We're officially in love with Mr Fox Magazine! Just like us, they do things a little differently, with a perfect blend of style and substance for modern families. What started as an online magazine for parents of boys has branched into a resource full of fresh ideas for children of both genders. We spoke to editor Lydia Gard about the concept behind Mr Fox and advice that she has for mothers of boys.
"I have written and edited print magazines for the past 12 years but when I had my boys (Oliver, 6, and Ru, 3), it dawned on me that I hadn’t ever picked up a parenting magazine or subscribed to a blog. What was out there didn’t really answer to me or feel relevant. I was having lunch with an old friend from Uni and we were lamenting this fact when it occurred to us that we could try and create it ourselves."

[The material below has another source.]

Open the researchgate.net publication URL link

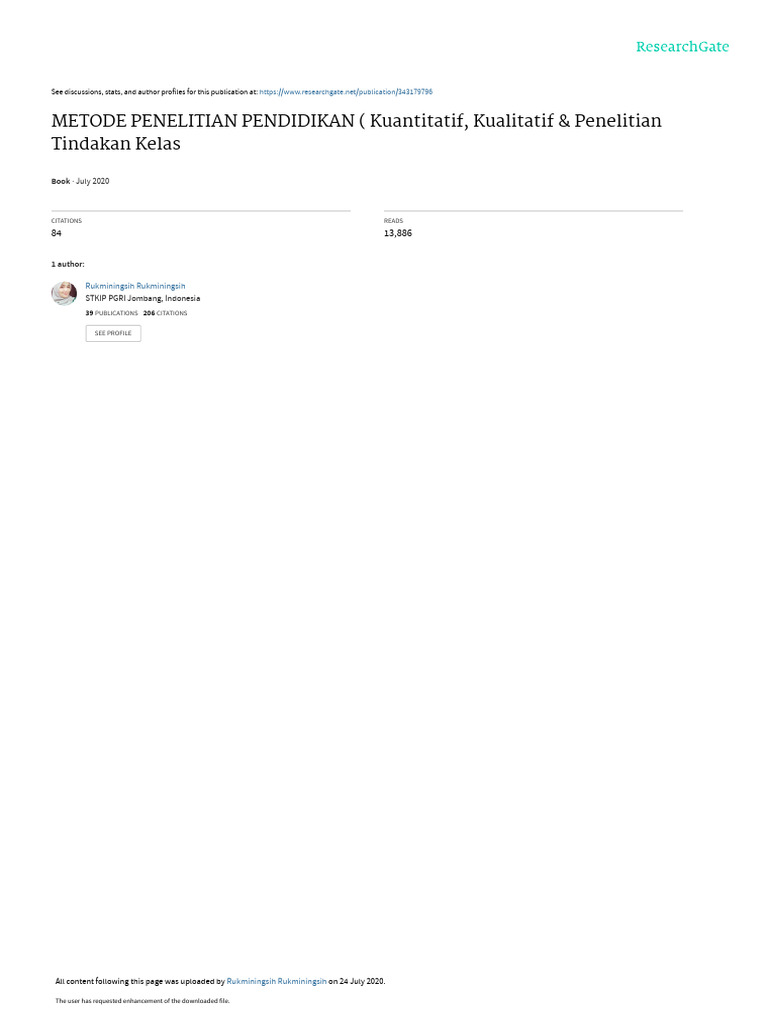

"We launched Mr Fox because, as mothers of boys, we couldn’t find a resource relevant to us. When it comes to fashion and décor, traditional parenting magazines give plenty of column inches to ‘pretty’ things for girls, but very little space for boys stuff, besides the odd sweater in requisite blue stripes or camo print. Mr Fox set out to redress the balance. After 6 months we realised that 90 per cent of the content in Mr Fox was in fact as relevant to parents of girls as it was to those of boys (and both). In fact, some of our readers were parents of girls only and kept asking us to bring girls into the fold. By broadening our readership, nothing changed. Our ethos remains the same as it always was: active, healthy, outdoorsy families who value style and substance and want to read intelligent features on issues relevant to them without having to trawl the internet and spend time they don’t have searching for it. We aim to make life simpler and easier for modern parents by being an intelligent, go-to resource for them across all aspects of raising children."

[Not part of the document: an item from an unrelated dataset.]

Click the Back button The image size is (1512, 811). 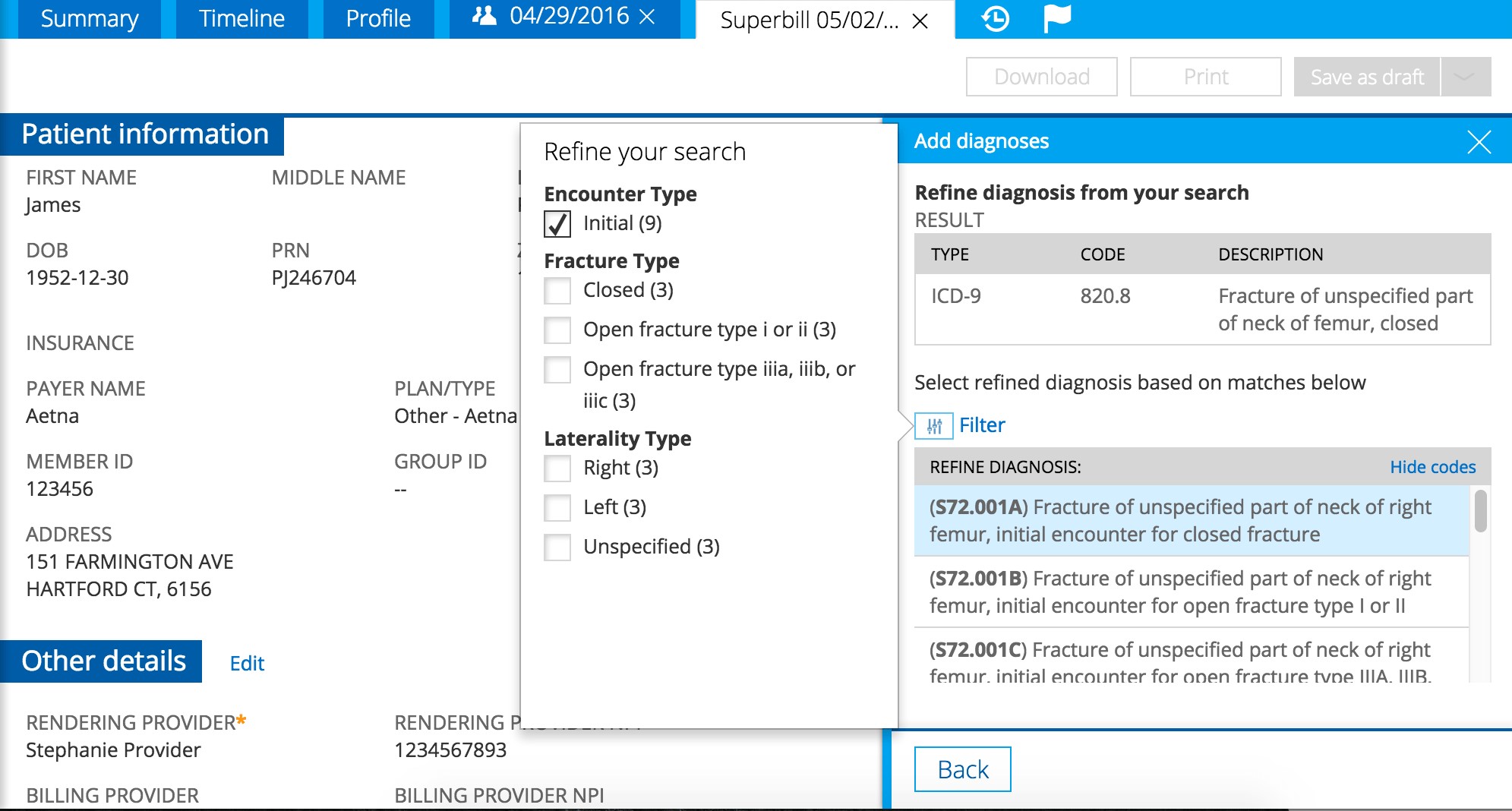tap(962, 769)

"As a mother of boys only I have to preserve my femininity by carving out some time to myself – a hot bath with essential oils and a big glass of red wine is usually enough! Friends with older boys say that they are grateful for time to themselves at the weekends because boys increasingly gravitate towards activities with their fathers. I secretly dread that but I expect I’ll enjoy the quiet time when it comes. I do think that mothers of boys have an enormous responsibility for teaching them how to respect women. Making sure they understand how to be gentle, kind, nurturing and to communicate their feelings will give them the best chance of being good fathers and husbands themselves."
"The most interesting piece of advice I've picked up since editing Mr Fox is to encourage a son’s allegiance to switch from the mother to the father. Noel Janis Norton (author of Calmer, Easier, Happier Boys) wrote a series for Mr Fox, which finished recently with a piece on the role of fathers. Much of it resonated with me because my husband works abroad and is only at home a few days a month, so his time with the boys is really limited. When he is there, the quality of that time is really important (for them all). I have already noticed that Oliver looks increasingly to the men in his life as role models: my father and our au pair (a young man) as well as his father. Being ok with that and managing my pangs of envy is a lesson I am still learning."

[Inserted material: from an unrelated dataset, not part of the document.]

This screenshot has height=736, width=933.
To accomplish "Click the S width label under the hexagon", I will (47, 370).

What would you say are the 3 key bits of advice / knowledge you'd like to pass to mothers of boys?
"Love them fiercely.
Even when they don’t want to talk about it, or they are misbehaving or sulking, they need to be sure of your love. Sometimes that means bear hugs and tickle fights to coax them out of a bad mood and other times a squeeze of the hand at the school gates to give them confidence. You have to be their champion at all times, publicly and privately.
Noise and mess is play, not misbehaviour.
If you feel stressed out by upended toy boxes or the perpetual racket, go into a different room and take five. Boys are programmed to shout, bang around, climb and experiment. So when they use your freshly folded laundry to make a den and tip over your prized orchid in the process, it may drive you to the edges of sanity but they probably didn’t do it intentionally so try not to lose your mind.
Remember to listen.
It’s all too easy to try and offer a positive when your child is sad or angry about something. But instead of always offering a solution, just be quiet and let them speak. All they really need is validation that how they feel is ok and normal. We are always telling our kids to listen to us, but are we really listening to them?"